_練習問題_
A – 本文のうち、「底冷えは半端じゃない。」から「玉ねぎのように服を着込んだ。」までをすべて打ち直しなさい。
B – 本文の内容を二文で要約しなさい。

_本文_
++++++

例年ならエアコンの補助だった電気ストーブも
いざメインの立場になると
その威力が増しているように感じたりする。

頼りはあなただけ。
その期待に応えてくれているみたいに。



とは言え、
もちろんめちゃめちゃ寒かった。
ここは古い木造の日本家屋。

底冷えは半端じゃない。

救いは南向きの窓から陽が射すこと。
晴れた日は嘘みたいに部屋が暖かくなった。

太陽ってすごいなあと毎度感動し、
ああ、この暖を閉じ込めておけたらいいのに、、
と、願ってる間に次第に陽は傾き
また夜には元通りの寒さがやってきた。


人が訪れない日は、見栄えより暖を優先して
玉ねぎのように服を着込んだ。
剥いても剥いてもまだ剥ける、みたいに
脱いでも脱いでもまだ脱げる、という感じに。

寒がりで冷え性の私は
元々身につけるアイテムが人より多い。
この冬はさらに着ていたから、
そのまま屋外でスポーツ観戦だってできそうだった。
何しろ、屋外と室温が僅差なのだから。

なんのために私は
こんなに寒さを堪えているのだろう?
と自分のしていることを馬鹿馬鹿しく思うこともあった。
でもその反面、

この寒さをやり過ごせたら
なんでもできそうな気がする!という
根拠のない自信に繋がる気も、どこかにあった。

++++++

_項目の抜粋_

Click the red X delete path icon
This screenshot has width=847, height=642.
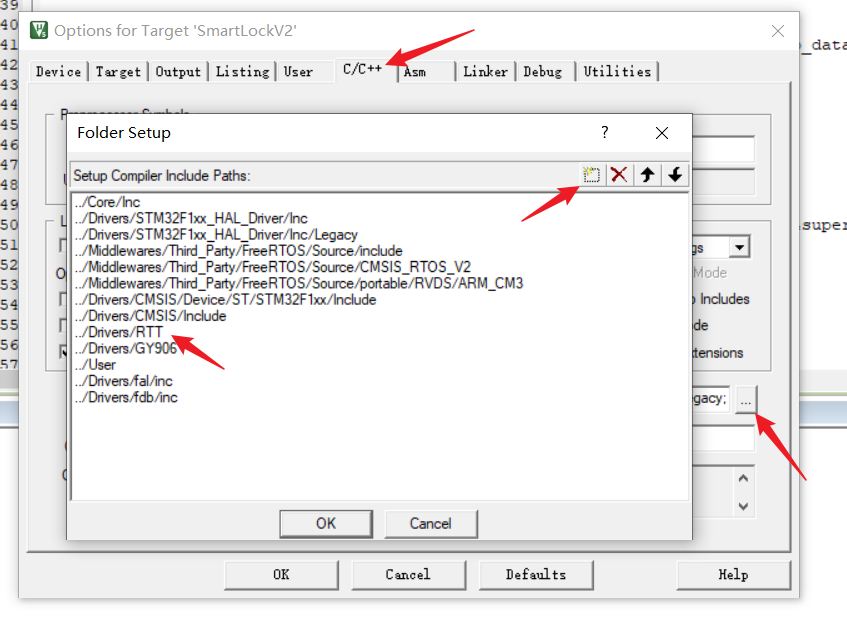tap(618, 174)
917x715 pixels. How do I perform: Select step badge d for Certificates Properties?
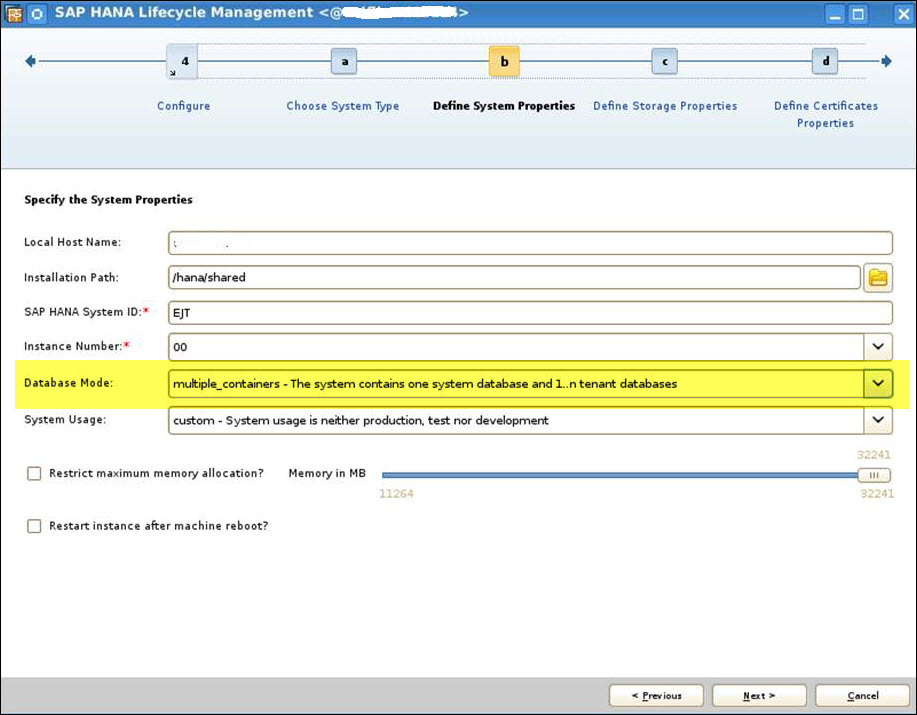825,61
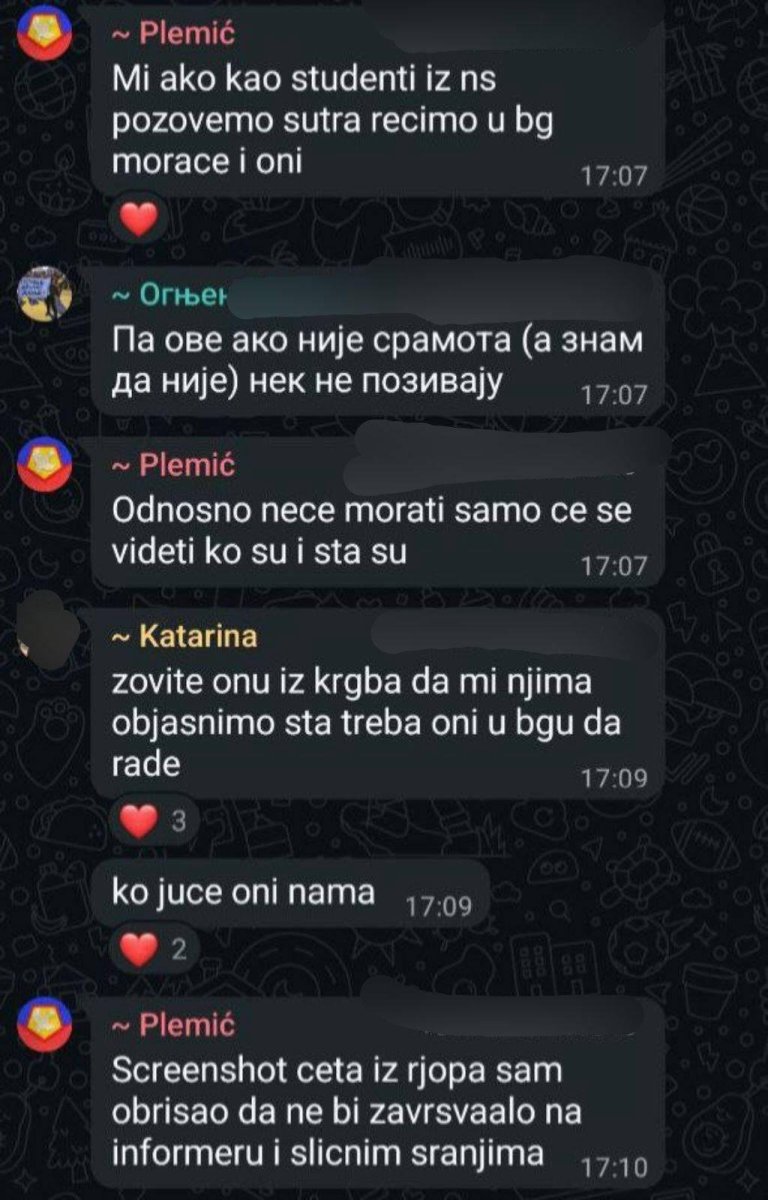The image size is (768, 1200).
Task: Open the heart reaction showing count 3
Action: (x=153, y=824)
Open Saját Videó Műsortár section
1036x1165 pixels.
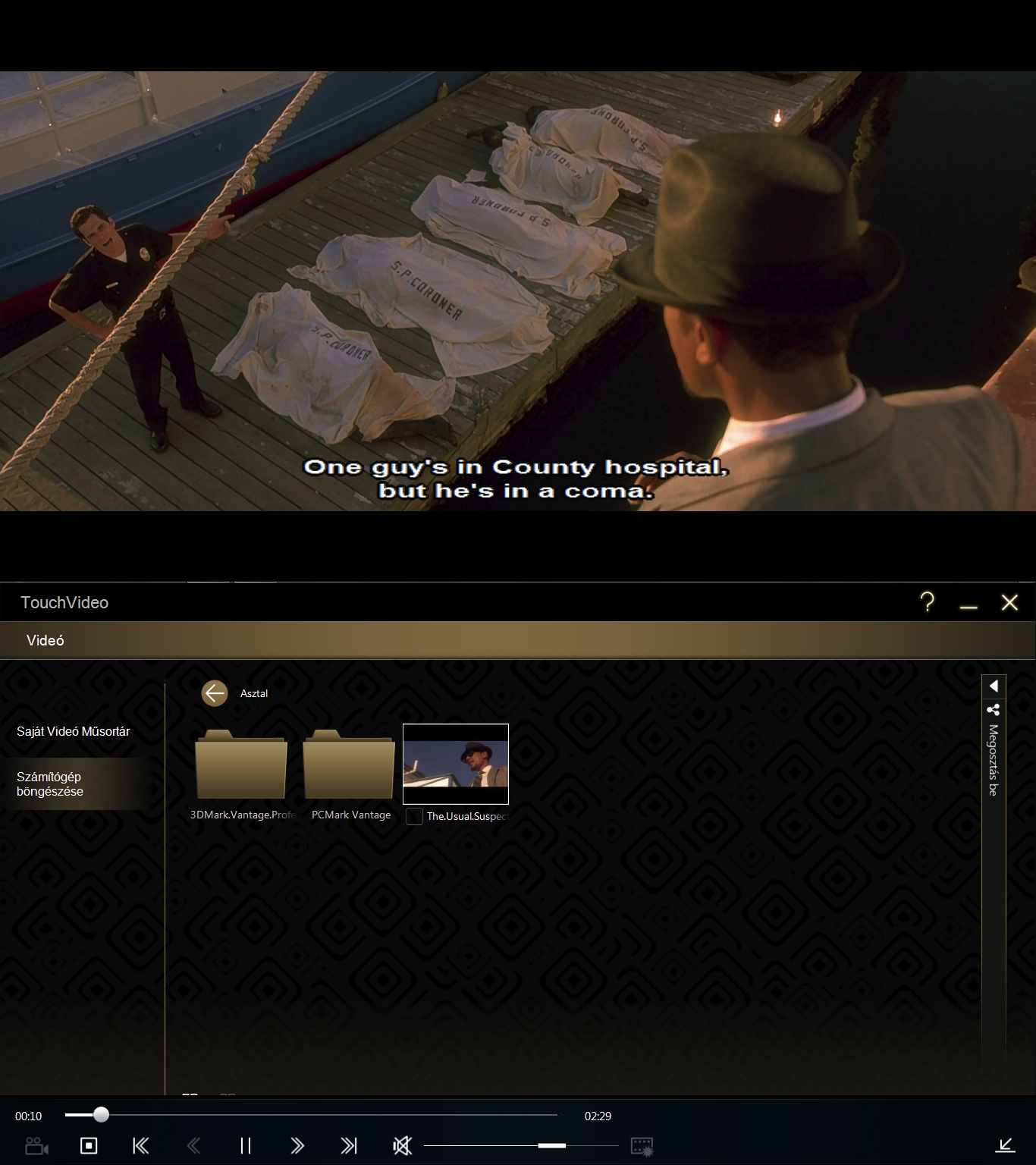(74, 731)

++++++

_解答_
A –
底冷えは半端じゃない。

救いは南向きの窓から陽が射すこと。
晴れた日は嘘みたいに部屋が暖かくなった。

太陽ってすごいなあと毎度感動し、
ああ、この暖を閉じ込めておけたらいいのに、、
と、願ってる間に次第に陽は傾き
また夜には元通りの寒さがやってきた。


人が訪れない日は、見栄えより暖を優先して
玉ねぎのように服を着込んだ。

B – 古い木造の日本家屋で電気ストーブを主な暖房として過ごした冬は底冷えがひどく、晴れた日は南向きの窓から射す陽で部屋が暖かくなるものの、夜には元通りの寒さが戻ってきた。筆者は服を何枚も着込んで寒さを堪え、そのことを馬鹿馬鹿しく思う一方で、この寒さをやり過ごせたらなんでもできそうだという根拠のない自信も感じていた。